Developing gangrene is a spectre that causes much discomfort to diabetics and those at risk. Because our Clinic caters for diabetics and seniors, and the incidence of diabetes is very high, we come face to face with persons with it who are unaware. The same obtains for caregivers for some of them who are also ignorant, hence requests to highlight prevention.
Gangrene is the term used to describe when part of your body tissue dies, usually because it is not getting enough blood from your circulatory system. It tends to affect the extremities such as your fingers, toes and lower limbs, but can even extend to your internal organs. This is not a condition to procrastinate about, it could lead to an amputation or loss of life. The sooner it’s attended to, the better.
Types of Gangrene
These affect the lower limbs, our area of focus:
-Dry gangrene – The skin dries and shrivels skin. Usually, the development is slow. It occurs most commonly in people who have a blood vessel disease.
-Wet gangrene – It is referred to as “wet” if there’s a bacterial infection in the affected tissue. Swelling, blistering and a wet appearance are common features, which can develop after a severe burn, frostbite or injury. People with diabetes who unknowingly injure a toe or foot tend to be at risk.
-Gas gangrene –Typically affects deep muscle tissue. Initially the surface of your skin may appear normal. A bubbly appearance to your skin may become apparent, and the affected skin may make a crackling sound when you press on it because of the gas within the tissue. The bacterial infection produces toxins that release gas hence the name “gas” gangrene and can cause tissue death. Like wet gangrene, it can become life-threatening.
When gangrene affects your skin, signs and symptoms may include:
-Discolouration, that can range from pale to blue, purple, black, bronze or red, depending on the type of gangrene
-Severe pain followed by a feeling of numbness
-A foul-smelling discharge leaking from a sore.
A condition called septic shock can occur if a bacterial infection that originated in the gangrenous tissue spreads throughout your body.
If you have diabetes or another chronic condition that can cause arteriosclerosis (hardening or thickening of the arteries), it is important that you take extra care of your feet. You should have your feet checked at least once a year if you are diabetic . However, more frequent check-ups may be required for those who have additional risk factors, such as peripheral neuropathy (lack of feeling, or numbness, in the hands and feet) or a history of previous foot ulcers. The tips listed can help to prevent developing a diabetic foot ulcer:
-Check your feet daily for problems, such as numbness, discolouration, breaks in the skin, pain or swelling. Report any problems to your GP immediately.
-Don’t walk barefooted and wear shoes without socks.
-Don’t use chemical preparations for calluses, corns, or in-growing toenails. Instead, you should contact a podiatrist.
-Wash your feet daily with warm water. Afterwards, make sure that you dry them thoroughly, especially between the toes.
-Avoid using hot water bottles, electric blankets. These may burn your feet, particularly if you have reduced sensation. Burnt tissue is vulnerable to gangrene.

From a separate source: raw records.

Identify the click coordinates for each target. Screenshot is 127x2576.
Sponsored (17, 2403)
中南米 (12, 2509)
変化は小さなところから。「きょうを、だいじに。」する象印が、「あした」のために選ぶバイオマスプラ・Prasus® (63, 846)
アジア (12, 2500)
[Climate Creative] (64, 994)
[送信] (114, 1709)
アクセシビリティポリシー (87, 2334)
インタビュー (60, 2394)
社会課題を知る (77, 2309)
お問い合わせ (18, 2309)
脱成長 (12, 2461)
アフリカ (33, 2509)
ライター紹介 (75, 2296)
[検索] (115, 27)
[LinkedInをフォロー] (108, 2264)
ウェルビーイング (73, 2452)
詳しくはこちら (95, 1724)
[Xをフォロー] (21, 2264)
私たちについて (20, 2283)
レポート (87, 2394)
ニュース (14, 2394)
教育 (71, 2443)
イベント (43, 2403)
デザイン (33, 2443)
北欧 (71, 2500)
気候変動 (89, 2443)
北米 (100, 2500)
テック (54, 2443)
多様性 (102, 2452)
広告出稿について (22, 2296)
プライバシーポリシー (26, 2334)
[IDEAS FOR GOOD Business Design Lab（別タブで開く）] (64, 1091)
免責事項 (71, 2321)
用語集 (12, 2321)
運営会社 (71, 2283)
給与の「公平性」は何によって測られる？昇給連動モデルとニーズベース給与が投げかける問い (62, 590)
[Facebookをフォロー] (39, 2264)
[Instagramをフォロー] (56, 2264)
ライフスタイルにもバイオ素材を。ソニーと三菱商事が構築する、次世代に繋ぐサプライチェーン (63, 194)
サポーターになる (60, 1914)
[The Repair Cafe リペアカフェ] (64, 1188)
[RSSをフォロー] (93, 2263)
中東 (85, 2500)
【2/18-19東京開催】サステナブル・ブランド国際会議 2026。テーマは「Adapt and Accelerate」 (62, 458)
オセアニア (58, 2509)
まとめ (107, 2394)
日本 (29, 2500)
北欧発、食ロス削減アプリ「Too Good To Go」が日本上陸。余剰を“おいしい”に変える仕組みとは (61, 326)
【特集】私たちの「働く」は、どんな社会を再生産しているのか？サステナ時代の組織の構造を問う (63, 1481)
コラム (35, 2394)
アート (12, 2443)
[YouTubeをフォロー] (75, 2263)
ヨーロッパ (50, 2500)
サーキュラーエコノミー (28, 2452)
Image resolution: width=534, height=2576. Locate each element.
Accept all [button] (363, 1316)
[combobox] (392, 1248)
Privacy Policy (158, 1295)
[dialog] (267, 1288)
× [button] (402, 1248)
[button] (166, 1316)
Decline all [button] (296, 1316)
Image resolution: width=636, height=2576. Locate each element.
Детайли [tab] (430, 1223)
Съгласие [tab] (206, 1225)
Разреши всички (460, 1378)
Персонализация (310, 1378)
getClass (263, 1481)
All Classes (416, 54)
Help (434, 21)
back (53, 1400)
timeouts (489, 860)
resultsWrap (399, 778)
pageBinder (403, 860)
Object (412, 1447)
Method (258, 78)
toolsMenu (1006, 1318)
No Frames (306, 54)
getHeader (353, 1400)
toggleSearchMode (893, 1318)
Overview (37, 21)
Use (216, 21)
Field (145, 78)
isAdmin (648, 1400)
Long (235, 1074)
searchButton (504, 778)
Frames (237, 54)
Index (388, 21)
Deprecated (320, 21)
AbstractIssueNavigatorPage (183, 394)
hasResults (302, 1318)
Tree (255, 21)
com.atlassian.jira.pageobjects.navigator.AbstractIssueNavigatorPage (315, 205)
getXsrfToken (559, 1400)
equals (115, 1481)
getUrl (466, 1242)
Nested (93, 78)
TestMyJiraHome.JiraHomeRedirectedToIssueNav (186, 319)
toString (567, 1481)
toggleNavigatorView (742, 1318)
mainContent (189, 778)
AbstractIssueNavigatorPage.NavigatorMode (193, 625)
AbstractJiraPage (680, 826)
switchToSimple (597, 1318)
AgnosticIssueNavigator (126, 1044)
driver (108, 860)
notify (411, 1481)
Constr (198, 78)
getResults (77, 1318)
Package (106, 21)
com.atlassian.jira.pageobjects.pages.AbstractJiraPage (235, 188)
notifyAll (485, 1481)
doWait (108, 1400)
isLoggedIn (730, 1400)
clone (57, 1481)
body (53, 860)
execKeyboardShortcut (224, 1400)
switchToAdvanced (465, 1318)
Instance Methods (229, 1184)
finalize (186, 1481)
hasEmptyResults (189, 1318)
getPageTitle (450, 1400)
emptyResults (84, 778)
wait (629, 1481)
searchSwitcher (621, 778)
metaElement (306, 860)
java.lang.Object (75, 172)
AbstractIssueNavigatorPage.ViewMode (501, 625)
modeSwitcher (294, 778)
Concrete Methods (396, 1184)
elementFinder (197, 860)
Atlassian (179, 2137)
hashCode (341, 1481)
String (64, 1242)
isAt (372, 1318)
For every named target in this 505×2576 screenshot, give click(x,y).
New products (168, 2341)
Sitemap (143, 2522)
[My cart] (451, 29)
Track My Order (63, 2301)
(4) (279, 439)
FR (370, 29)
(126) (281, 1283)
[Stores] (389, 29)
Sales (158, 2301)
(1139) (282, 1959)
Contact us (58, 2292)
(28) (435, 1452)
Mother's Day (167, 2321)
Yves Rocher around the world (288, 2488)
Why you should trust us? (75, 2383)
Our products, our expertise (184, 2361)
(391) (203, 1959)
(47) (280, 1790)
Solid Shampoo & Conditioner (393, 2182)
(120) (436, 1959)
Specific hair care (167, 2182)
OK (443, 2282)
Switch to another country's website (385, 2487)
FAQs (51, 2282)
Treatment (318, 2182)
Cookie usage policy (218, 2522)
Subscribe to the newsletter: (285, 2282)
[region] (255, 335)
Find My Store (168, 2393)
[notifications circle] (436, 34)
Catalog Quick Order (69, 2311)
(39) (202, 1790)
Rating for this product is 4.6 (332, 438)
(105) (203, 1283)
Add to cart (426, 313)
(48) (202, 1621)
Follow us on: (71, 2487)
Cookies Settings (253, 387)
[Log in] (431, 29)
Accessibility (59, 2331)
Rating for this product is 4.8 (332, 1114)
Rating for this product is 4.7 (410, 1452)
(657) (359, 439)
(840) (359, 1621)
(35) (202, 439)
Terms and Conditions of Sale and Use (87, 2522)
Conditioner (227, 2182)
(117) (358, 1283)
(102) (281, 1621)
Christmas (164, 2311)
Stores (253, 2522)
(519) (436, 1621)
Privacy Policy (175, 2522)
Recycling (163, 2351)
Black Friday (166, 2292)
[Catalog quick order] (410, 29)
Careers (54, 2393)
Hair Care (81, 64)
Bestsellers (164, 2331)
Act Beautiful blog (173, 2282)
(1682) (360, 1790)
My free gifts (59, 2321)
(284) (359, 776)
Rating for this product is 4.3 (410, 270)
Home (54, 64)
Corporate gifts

-Have your feet measured properly. If there is a difference between the size of your feet, you should buy shoes to fit the larger foot.
-Avoid wearing sandals, flip-flops, slip-ons and shoes that have a pointed toe, or heels higher than an inch. Shoes that have round or square toes, and laces or fasteners, provide the best support and protection for your feet. Always break in new shoes gradually.
If you have a history of foot ulcers, use specially designed therapeutic or orthopaedic shoes to help prevent more occurring.
Your feet mirror your general health . . . cherish them!